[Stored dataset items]
----
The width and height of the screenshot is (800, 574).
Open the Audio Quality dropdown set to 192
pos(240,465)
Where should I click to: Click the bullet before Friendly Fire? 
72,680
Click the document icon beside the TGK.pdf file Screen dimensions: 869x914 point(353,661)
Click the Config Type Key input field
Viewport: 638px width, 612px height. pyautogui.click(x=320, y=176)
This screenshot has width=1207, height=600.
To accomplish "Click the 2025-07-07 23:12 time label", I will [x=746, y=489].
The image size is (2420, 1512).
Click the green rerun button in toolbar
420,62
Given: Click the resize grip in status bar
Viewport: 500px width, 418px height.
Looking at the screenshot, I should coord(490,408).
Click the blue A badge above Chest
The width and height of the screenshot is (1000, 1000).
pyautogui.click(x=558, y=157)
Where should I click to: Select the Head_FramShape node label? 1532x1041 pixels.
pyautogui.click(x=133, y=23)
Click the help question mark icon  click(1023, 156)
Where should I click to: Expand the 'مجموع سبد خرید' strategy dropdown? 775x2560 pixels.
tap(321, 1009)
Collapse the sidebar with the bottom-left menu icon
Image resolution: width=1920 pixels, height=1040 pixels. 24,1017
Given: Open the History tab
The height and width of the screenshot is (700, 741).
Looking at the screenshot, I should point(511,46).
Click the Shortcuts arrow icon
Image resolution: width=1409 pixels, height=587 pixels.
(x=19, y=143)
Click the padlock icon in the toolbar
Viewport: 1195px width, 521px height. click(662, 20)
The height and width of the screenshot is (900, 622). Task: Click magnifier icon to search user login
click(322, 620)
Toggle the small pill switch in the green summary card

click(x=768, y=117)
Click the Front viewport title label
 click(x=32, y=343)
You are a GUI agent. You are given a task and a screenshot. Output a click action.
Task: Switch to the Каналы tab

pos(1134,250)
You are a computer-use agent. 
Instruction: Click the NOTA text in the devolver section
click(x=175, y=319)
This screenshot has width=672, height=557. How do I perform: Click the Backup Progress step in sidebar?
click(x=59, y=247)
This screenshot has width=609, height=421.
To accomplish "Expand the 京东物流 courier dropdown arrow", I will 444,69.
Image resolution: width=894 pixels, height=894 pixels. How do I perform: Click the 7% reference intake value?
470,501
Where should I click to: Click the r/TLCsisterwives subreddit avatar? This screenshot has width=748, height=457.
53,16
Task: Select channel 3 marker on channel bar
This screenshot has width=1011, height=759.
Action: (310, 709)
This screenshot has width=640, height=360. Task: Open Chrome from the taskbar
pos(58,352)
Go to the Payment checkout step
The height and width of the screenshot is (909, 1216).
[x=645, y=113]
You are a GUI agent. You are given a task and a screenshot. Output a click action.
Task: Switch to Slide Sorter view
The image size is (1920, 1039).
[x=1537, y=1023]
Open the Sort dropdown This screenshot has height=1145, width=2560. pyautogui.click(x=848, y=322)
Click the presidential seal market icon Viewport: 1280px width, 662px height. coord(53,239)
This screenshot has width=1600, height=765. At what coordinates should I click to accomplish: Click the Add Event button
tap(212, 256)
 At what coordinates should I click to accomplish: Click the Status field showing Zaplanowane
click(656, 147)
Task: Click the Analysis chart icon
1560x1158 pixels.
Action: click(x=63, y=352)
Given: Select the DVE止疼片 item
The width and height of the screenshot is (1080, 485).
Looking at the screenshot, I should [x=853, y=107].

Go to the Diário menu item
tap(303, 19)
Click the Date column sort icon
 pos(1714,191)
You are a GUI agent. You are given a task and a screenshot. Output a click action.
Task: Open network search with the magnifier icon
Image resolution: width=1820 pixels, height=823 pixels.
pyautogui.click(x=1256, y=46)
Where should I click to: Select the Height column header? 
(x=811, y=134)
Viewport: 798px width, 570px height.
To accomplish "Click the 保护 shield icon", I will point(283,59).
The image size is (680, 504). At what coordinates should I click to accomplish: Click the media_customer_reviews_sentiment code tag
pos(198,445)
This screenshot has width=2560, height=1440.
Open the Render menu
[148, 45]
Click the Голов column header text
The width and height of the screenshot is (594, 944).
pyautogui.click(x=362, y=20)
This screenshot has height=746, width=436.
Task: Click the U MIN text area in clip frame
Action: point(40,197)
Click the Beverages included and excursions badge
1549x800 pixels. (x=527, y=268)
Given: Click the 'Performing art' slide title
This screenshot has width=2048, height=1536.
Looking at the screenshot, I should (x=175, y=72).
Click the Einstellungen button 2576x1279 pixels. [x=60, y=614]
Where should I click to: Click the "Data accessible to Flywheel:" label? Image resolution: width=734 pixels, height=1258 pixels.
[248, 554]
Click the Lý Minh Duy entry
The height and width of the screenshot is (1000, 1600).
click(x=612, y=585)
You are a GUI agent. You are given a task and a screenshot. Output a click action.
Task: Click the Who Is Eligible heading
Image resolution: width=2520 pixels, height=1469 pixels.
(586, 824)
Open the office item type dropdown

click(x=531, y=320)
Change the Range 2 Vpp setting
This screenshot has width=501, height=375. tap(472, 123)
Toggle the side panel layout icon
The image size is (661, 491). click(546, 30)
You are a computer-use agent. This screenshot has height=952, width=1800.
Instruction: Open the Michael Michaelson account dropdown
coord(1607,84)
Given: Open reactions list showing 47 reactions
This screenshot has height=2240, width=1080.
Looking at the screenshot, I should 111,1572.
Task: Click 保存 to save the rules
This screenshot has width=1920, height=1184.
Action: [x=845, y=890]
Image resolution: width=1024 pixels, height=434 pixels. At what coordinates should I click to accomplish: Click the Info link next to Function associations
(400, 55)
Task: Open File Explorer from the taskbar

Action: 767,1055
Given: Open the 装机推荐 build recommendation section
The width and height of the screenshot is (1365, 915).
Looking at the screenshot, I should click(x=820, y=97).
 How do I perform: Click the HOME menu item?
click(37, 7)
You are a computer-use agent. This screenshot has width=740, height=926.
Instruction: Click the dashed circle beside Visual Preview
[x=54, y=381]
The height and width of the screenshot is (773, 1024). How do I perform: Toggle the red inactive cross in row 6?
----
## The task
Please show each line of the entries above that contains the word "sidebar".

## Written solution
Collapse the sidebar with the bottom-left menu icon
This screenshot has width=672, height=557. How do I perform: Click the Backup Progress step in sidebar?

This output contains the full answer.